Lunchtime Sports Science: Fitting a Bradley-Terry Model

Power rankings are game rankings that also allow you to estimate the likely outcome if two opponents were to face each other. One of the simplest of these models is known as the Bradley-Terry-Luce model (or commonly, Bradley-Terry). The idea is that each player \( i \) is assumed to have an unknown rating \( R_i \). If players \( i \) and \( j \) compete, the probability that \( i \) wins under this model is expected to be about \[ \frac{R_i}{R_i + R_j}. \] This model is very popular for hockey and other games; one commonly seen version is called KRACH.

Let's fit a Bradley-Terry model to the current season of NCAA D1 men's hockey. The Frozen Four starts on Thursday, April 11, so you'll get to see how well your predictions do.

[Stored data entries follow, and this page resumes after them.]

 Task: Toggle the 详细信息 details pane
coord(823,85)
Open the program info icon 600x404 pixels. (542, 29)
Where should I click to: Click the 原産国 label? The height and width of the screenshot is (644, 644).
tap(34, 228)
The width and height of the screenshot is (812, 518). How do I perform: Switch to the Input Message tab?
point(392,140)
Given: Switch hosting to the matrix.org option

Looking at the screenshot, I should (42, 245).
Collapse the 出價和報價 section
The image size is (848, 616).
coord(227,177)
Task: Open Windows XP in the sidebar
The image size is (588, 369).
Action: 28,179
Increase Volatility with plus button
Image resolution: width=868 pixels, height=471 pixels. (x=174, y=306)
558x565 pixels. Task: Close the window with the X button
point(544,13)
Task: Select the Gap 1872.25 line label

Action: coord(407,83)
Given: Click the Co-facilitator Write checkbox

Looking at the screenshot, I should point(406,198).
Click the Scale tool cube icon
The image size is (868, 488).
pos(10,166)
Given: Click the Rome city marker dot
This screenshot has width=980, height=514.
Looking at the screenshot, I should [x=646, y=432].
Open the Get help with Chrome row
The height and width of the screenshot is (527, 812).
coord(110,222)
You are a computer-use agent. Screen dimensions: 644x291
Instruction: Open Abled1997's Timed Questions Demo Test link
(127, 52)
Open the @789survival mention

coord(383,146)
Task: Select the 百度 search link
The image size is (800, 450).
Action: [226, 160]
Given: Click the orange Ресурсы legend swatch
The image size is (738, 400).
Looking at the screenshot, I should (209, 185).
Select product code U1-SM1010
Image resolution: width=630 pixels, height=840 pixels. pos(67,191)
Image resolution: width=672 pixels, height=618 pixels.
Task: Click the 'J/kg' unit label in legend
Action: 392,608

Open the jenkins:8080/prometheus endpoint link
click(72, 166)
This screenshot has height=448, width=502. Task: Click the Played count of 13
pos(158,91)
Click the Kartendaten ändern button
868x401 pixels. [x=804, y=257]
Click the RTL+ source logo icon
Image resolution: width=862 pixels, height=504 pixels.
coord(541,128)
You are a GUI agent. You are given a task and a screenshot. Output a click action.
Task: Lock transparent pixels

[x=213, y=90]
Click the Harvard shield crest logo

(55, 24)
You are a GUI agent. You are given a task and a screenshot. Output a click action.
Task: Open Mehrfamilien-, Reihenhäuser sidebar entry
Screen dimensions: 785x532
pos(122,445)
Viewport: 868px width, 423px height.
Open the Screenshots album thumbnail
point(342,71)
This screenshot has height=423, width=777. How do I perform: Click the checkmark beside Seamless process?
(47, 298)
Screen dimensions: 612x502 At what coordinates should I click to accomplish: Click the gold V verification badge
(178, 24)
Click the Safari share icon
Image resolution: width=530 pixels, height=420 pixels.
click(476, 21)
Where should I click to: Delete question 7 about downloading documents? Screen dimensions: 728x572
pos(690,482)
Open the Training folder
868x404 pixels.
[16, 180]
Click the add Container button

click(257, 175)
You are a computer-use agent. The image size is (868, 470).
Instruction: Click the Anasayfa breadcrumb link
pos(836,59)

You'll need to have R installed. Once R is installed, install the "BradleyTerry2" package that's freely available for R (thanks to Heather Turner and David Firth). To do this, start R and run the following command; you'll have to pick a source.
install.packages("BradleyTerry2")
Next, download two files from my hockey GitHub - R code that fits a basic Bradley-Terry model and a data file containing the NCAA D1 men's hockey game results going back to 1998.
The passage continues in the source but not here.